* _DIRECTIONS_:
The records that follow must be repeated exactly, line by line.

* _Saved data entries_:
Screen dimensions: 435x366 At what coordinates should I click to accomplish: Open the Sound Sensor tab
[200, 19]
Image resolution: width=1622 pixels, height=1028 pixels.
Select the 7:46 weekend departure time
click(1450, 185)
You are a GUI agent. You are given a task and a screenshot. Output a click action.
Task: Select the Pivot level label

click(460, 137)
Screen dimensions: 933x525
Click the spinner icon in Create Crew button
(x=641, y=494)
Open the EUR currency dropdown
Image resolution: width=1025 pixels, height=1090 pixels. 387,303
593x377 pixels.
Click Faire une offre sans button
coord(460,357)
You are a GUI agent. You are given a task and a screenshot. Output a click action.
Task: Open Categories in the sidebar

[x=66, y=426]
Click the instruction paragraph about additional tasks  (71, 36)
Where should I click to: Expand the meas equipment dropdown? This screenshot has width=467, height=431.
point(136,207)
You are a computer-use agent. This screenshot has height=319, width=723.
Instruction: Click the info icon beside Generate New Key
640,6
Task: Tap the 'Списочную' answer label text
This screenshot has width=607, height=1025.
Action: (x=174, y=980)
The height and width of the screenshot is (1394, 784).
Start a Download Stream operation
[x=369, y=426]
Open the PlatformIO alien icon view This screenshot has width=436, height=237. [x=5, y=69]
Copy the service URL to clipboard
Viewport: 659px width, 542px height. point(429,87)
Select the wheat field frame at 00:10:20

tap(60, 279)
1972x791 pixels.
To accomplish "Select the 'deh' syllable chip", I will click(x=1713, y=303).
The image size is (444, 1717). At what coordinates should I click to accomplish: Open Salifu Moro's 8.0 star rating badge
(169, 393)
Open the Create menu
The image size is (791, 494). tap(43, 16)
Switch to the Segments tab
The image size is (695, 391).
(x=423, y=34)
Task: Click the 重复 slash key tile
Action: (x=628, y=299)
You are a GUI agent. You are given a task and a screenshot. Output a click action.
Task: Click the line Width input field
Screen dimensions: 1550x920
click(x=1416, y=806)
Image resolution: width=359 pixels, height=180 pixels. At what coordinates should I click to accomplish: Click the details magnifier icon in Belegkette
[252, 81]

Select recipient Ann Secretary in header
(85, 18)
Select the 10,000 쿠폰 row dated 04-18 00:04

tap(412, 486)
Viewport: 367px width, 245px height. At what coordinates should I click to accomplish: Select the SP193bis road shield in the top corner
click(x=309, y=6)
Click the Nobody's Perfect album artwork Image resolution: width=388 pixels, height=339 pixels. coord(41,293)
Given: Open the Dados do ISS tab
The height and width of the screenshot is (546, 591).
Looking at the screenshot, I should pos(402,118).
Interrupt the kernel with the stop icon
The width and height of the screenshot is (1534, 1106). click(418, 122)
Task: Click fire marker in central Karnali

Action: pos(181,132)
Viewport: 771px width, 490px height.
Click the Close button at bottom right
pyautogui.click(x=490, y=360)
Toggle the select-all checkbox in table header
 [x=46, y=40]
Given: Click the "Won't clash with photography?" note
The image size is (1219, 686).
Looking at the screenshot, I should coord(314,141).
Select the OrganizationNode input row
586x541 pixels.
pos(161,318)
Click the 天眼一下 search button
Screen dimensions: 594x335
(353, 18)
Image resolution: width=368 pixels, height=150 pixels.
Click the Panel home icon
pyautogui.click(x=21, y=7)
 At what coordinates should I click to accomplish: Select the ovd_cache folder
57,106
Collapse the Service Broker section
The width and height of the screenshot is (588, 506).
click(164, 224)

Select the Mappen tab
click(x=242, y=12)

* _EXERCISE ANSWER_:
Screen dimensions: 435x366 At what coordinates should I click to accomplish: Open the Sound Sensor tab
[200, 19]
Image resolution: width=1622 pixels, height=1028 pixels.
Select the 7:46 weekend departure time
click(1450, 185)
You are a GUI agent. You are given a task and a screenshot. Output a click action.
Task: Select the Pivot level label

click(460, 137)
Screen dimensions: 933x525
Click the spinner icon in Create Crew button
(x=641, y=494)
Open the EUR currency dropdown
Image resolution: width=1025 pixels, height=1090 pixels. 387,303
593x377 pixels.
Click Faire une offre sans button
coord(460,357)
You are a GUI agent. You are given a task and a screenshot. Output a click action.
Task: Open Categories in the sidebar

[x=66, y=426]
Click the instruction paragraph about additional tasks  (71, 36)
Where should I click to: Expand the meas equipment dropdown? This screenshot has width=467, height=431.
point(136,207)
You are a computer-use agent. This screenshot has height=319, width=723.
Instruction: Click the info icon beside Generate New Key
640,6
Task: Tap the 'Списочную' answer label text
This screenshot has width=607, height=1025.
Action: (x=174, y=980)
The height and width of the screenshot is (1394, 784).
Start a Download Stream operation
[x=369, y=426]
Open the PlatformIO alien icon view This screenshot has width=436, height=237. [x=5, y=69]
Copy the service URL to clipboard
Viewport: 659px width, 542px height. point(429,87)
Select the wheat field frame at 00:10:20

tap(60, 279)
1972x791 pixels.
To accomplish "Select the 'deh' syllable chip", I will click(x=1713, y=303).
The image size is (444, 1717). At what coordinates should I click to accomplish: Open Salifu Moro's 8.0 star rating badge
(169, 393)
Open the Create menu
The image size is (791, 494). tap(43, 16)
Switch to the Segments tab
The image size is (695, 391).
(x=423, y=34)
Task: Click the 重复 slash key tile
Action: (x=628, y=299)
You are a GUI agent. You are given a task and a screenshot. Output a click action.
Task: Click the line Width input field
Screen dimensions: 1550x920
click(x=1416, y=806)
Image resolution: width=359 pixels, height=180 pixels. At what coordinates should I click to accomplish: Click the details magnifier icon in Belegkette
[252, 81]

Select recipient Ann Secretary in header
(85, 18)
Select the 10,000 쿠폰 row dated 04-18 00:04

tap(412, 486)
Viewport: 367px width, 245px height. At what coordinates should I click to accomplish: Select the SP193bis road shield in the top corner
click(x=309, y=6)
Click the Nobody's Perfect album artwork Image resolution: width=388 pixels, height=339 pixels. coord(41,293)
Given: Open the Dados do ISS tab
The height and width of the screenshot is (546, 591).
Looking at the screenshot, I should pos(402,118).
Interrupt the kernel with the stop icon
The width and height of the screenshot is (1534, 1106). click(418, 122)
Task: Click fire marker in central Karnali

Action: pos(181,132)
Viewport: 771px width, 490px height.
Click the Close button at bottom right
pyautogui.click(x=490, y=360)
Toggle the select-all checkbox in table header
 [x=46, y=40]
Given: Click the "Won't clash with photography?" note
The image size is (1219, 686).
Looking at the screenshot, I should coord(314,141).
Select the OrganizationNode input row
586x541 pixels.
pos(161,318)
Click the 天眼一下 search button
Screen dimensions: 594x335
(353, 18)
Image resolution: width=368 pixels, height=150 pixels.
Click the Panel home icon
pyautogui.click(x=21, y=7)
 At what coordinates should I click to accomplish: Select the ovd_cache folder
57,106
Collapse the Service Broker section
The width and height of the screenshot is (588, 506).
click(164, 224)

Select the Mappen tab
click(x=242, y=12)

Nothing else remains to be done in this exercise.